Oct 20, 2017 Last Updated 12:09 AM, Oct 20, 2017

Heritage and paradox

Heritage and paradox
Published: Sep 06, 2009

Sarah Anaïs Andrieu

       The puppeteer Dadan Sunandar Sunarya performing the story Cepot Kembar

As often happens in West Java during November, rain had been falling all day, so Bandung’s central public space, known as the Gasibu, was half-flooded. A large temporary stage had been erected, in front of which stood a large tent sheltering about two hundred chairs.
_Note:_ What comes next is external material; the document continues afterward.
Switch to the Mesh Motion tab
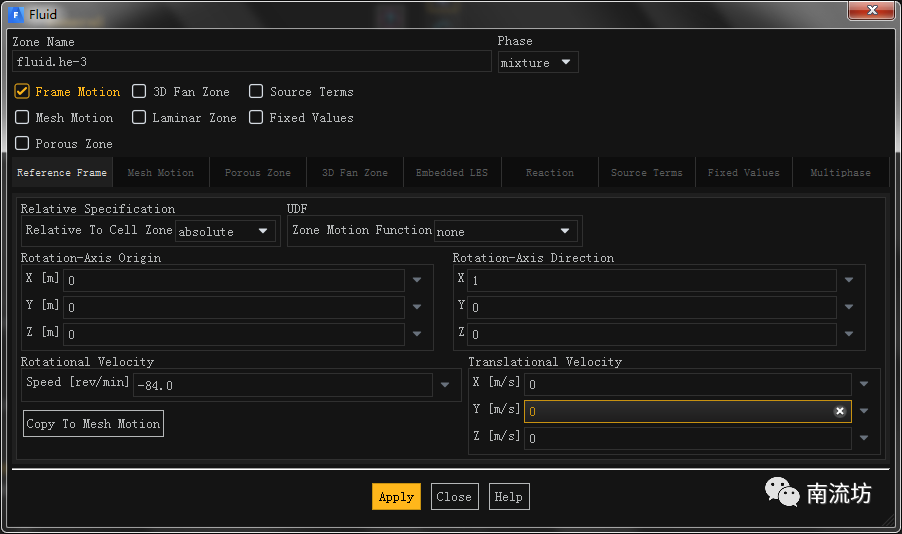Screen dimensions: 902x534 (161, 173)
Forty chairs were prepared with white covers for use by government officials, but only about ten were present. Only a few spectators sat behind them. TV and radio crews busied themselves trying to protect their equipment from the rain.

andrieu3 bis.jpg
    Dawala (left) and Cepot (right). Cepot
    is the most popular character amongst
    Sundanese audiences

A performance of wayang golek, the traditional rod puppet theatre from West Java, was scheduled to take place for the entire night. The troupe was already on stage waiting patiently behind their gamelan instruments. The show should have already started, and a crowd should have already gathered around the stage as customarily happens, but very few people had dared to brave the rain and the cold on this night. The improvised market that always appears besides wayang golek performances was barely visible, with only a few sellers offering food and snacks from the shelter of huge umbrellas.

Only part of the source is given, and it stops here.